Element lookup records:
◇ ◇ ◇ ◇ ◇
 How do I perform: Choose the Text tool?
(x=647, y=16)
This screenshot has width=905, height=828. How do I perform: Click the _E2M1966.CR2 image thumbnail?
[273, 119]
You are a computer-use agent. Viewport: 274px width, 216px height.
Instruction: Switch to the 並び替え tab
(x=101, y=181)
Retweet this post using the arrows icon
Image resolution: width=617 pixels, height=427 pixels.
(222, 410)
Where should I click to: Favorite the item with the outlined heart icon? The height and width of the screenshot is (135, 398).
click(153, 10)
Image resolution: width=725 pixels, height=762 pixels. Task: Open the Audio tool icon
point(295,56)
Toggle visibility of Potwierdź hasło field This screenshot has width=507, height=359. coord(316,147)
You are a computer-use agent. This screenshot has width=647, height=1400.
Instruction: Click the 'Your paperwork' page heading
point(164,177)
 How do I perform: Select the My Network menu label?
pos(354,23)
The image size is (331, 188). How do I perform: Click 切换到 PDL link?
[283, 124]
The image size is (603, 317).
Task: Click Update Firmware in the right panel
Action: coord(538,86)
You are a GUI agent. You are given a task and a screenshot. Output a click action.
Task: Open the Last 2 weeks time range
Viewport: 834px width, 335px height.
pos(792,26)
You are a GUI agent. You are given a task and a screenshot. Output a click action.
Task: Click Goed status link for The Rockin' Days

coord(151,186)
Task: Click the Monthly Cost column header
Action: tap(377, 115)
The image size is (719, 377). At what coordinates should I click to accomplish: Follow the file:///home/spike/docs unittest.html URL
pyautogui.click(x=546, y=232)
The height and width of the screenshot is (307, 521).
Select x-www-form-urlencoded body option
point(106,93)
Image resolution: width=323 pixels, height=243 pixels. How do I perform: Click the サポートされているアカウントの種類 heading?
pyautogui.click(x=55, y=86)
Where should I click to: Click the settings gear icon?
◇ ◇ ◇ ◇ ◇
Your instructions: Rewrite every line of the records above as a numbered list, skipping any blank lines.

The result:
1.  How do I perform: Choose the Text tool?
2. (x=647, y=16)
3. This screenshot has width=905, height=828. How do I perform: Click the _E2M1966.CR2 image thumbnail?
4. [273, 119]
5. You are a computer-use agent. Viewport: 274px width, 216px height.
6. Instruction: Switch to the 並び替え tab
7. (x=101, y=181)
8. Retweet this post using the arrows icon
9. Image resolution: width=617 pixels, height=427 pixels.
10. (222, 410)
11. Where should I click to: Favorite the item with the outlined heart icon? The height and width of the screenshot is (135, 398).
12. click(153, 10)
13. Image resolution: width=725 pixels, height=762 pixels. Task: Open the Audio tool icon
14. point(295,56)
15. Toggle visibility of Potwierdź hasło field This screenshot has width=507, height=359. coord(316,147)
16. You are a computer-use agent. This screenshot has width=647, height=1400.
17. Instruction: Click the 'Your paperwork' page heading
18. point(164,177)
19.  How do I perform: Select the My Network menu label?
20. pos(354,23)
21. The image size is (331, 188). How do I perform: Click 切换到 PDL link?
22. [283, 124]
23. The image size is (603, 317).
24. Task: Click Update Firmware in the right panel
25. Action: coord(538,86)
26. You are a GUI agent. You are given a task and a screenshot. Output a click action.
27. Task: Open the Last 2 weeks time range
28. Viewport: 834px width, 335px height.
29. pos(792,26)
30. You are a GUI agent. You are given a task and a screenshot. Output a click action.
31. Task: Click Goed status link for The Rockin' Days
32. coord(151,186)
33. Task: Click the Monthly Cost column header
34. Action: tap(377, 115)
35. The image size is (719, 377). At what coordinates should I click to accomplish: Follow the file:///home/spike/docs unittest.html URL
36. pyautogui.click(x=546, y=232)
37. The height and width of the screenshot is (307, 521).
38. Select x-www-form-urlencoded body option
39. point(106,93)
40. Image resolution: width=323 pixels, height=243 pixels. How do I perform: Click the サポートされているアカウントの種類 heading?
41. pyautogui.click(x=55, y=86)
42. Where should I click to: Click the settings gear icon?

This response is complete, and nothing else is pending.